*PASSAGE:*
================================
Assignments:  Office of Chief of Air Corps, 1 Feb 1940; 1 Photographic (later, 1 Mapping; 1 Photographic Charting) Group, 10 Jun 1941; 11 Photographic Group, 1 Dec 1943; 311 Photographic Wing, 5 Oct 1944; Second Air Force, 10 Nov 1944 (attached to Eighth Air Force, c. 9 Sep 1945); 311 Reconnaissance Wing, 4 Oct 1945 (attached to United States Army Strategic Air Forces, 4 Oct 1945; Far East Air Forces, 21 Nov 1945; VII Bomber Command, 10 Dec 1945; Eighth Air Force, Mar 1946; 1 Air Division, 7 Jun 1946); Far East Air Forces, 3 Feb 1947; Thirteenth Air Force (attached to 5 Reconnaissance Group), 11 Feb-10 Mar 1947. 6 Air Division, 15 Oct 1969; Thirteenth Air Force 15 Dec 1969; 405 Fighter Wing, 20 Apr 1970; 3 Tactical Fighter Wing, 16 Sep 1974; 6200 Tactical Fighter Training Group, 1 Jan 1980-30 Oct 1991. 30 Launch Group, 1 Dec 2003-.

Stations:  Bolling Field, DC, 1 Feb 1940; Bradley Field, CT, 5 Dec 1941; MacDill Field, FL, 15 Jan 1944 (deployed to Accra, Gold Coast, British West Africa, 11 Mar-13 Oct 1944); Smoky Hill AAFld, KS, 26 Oct 1944-31 Jul 1945; Kadena, Okinawa, 9 Sep 1945; Clark Field, Philippines, 11 Feb-10 Mar 1947. Clark AB, Philippines, 15 Oct 1969-30 Oct 1991. Vandenberg AFB, CA, 1 Dec 2003-.
================================
*ASSIGNMENT 1:*
Answer these about the unit history:
(a) To which wing was the unit assigned on 20 Apr 1970?
(b) Where was the unit deployed from 11 Mar to 13 Oct 1944?
(c) Which station is listed beginning 1 Dec 2003?
*ASSIGNMENT 2:* Resume the unit history after its list of stations.

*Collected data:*
================================
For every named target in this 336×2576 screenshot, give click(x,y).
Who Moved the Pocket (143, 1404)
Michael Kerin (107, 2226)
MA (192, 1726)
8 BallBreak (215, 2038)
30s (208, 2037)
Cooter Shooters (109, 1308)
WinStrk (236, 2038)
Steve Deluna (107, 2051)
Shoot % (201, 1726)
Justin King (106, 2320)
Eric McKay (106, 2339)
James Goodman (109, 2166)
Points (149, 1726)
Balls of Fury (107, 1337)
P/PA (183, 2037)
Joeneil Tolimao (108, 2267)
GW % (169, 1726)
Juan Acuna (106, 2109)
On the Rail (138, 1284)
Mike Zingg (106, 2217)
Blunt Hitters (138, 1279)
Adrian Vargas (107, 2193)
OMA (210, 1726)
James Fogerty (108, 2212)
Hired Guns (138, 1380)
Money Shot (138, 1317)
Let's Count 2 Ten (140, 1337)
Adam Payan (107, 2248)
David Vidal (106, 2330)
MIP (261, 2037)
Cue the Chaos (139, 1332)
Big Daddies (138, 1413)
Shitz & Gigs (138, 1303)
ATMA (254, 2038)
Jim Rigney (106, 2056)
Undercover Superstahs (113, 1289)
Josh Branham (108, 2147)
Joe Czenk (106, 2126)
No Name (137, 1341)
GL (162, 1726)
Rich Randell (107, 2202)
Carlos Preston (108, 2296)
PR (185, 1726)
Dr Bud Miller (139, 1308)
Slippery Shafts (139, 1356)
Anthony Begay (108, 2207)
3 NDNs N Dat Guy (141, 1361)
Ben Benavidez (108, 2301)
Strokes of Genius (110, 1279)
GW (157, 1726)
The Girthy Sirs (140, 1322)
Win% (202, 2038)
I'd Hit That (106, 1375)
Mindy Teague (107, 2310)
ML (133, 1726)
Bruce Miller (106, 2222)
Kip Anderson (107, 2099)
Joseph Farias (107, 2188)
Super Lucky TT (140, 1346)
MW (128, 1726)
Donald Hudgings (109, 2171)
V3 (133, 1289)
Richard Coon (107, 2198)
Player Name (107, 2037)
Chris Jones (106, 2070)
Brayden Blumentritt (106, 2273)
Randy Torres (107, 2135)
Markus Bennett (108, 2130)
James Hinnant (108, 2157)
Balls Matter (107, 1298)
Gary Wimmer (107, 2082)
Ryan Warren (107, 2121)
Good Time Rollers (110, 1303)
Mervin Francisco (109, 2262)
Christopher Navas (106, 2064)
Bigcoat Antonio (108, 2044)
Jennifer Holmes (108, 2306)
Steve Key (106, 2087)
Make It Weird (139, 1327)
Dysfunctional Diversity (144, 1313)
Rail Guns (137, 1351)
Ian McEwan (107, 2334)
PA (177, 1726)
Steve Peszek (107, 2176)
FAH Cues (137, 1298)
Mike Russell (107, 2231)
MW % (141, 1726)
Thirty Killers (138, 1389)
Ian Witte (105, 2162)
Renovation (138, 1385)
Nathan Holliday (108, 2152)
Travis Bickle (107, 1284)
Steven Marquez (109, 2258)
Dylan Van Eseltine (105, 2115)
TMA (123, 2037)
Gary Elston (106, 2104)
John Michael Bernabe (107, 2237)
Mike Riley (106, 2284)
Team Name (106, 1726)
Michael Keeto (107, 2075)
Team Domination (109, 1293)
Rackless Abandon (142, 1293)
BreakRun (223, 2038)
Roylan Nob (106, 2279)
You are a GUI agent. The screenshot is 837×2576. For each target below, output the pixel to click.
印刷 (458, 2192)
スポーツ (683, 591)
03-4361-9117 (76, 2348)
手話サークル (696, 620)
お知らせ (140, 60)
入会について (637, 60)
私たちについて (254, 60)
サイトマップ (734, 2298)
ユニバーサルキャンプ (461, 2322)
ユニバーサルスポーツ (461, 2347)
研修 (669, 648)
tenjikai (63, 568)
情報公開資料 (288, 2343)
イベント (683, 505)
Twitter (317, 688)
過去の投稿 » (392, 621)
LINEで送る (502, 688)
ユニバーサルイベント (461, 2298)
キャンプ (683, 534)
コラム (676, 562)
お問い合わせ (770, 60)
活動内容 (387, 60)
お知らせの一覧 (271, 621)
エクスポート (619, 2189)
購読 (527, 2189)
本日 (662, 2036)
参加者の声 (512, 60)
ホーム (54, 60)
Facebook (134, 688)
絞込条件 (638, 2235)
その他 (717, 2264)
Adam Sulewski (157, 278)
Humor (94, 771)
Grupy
================================
*ANSWER AREA 1:*
(a) 405 Fighter Wing
(b) Accra, Gold Coast, British West Africa
(c) Vandenberg AFB, CA

*ANSWER AREA 2:*
Commanders:  Maj Donald G. Stitt, 1 Feb 1940; Maj Minton W. Kaye, 15 Nov 1940; Capt Charles P. Hollstein, 10 Jun 1941; Maj Richard W. Philbrick, by May 1942; Maj Albert M. Welsh, Dec 1942; Maj Foster S. Randle Jr., Apr 1944; Lt Col Albert M. Welsh, 16 Nov 1944; Maj Foster S. Randle Jr., 10 Oct 1945; Maj Howard E. Brown, 17 Dec 1945; unkn, Jan-Mar 1947. Lt Col William E. Powers, 15 Oct 1969; Lt Col William R. Martin, 21 Aug 1970; Lt Col William J. Watson, 27 Jun 1972; Lt Col Don O. Quane, 30 Jun 1973; Lt Col Jerry N. Hoblit, 17 Jan 1975; Lt Col James R. Alley, 25 Feb 1977; Lt Col Charles N. Nielsen, 20 Nov 1978; Lt Col Charles H. Holden, 30 Jun 1980; Lt Col Roger L. Prather, 21 Jun 1982; Lt Col Michael F. Tedesco, 1 Jun 1984; Lt Col Willard H. Whitley, by Jan 1986; Lt Col Robert F. Fischer, by Feb 1987; unkn, Jan 1988-30 Oct 1991.

Aircraft:  C-8, 1940; B-10, 1940; C-45/F-2, 1940; 1946-1947; A-29, 1941-1942; A-20/F-3, 1942; B-24/F-7, 1942-1945; B-34, 1942-1944; B-25, 1943; B-17/F-9, 1943-1944; B-29/F-13, 1944-1947; L-4, 1946; L-5, 1946-1947. F-4, 1969-unkn (at least thru 1989); BQM-34A, 1969-1989; F-15, 1980-unkn (at least thru 1989); F-16, 1982-unkn (at least thru 1989); MQM-107D, 1989-unkn.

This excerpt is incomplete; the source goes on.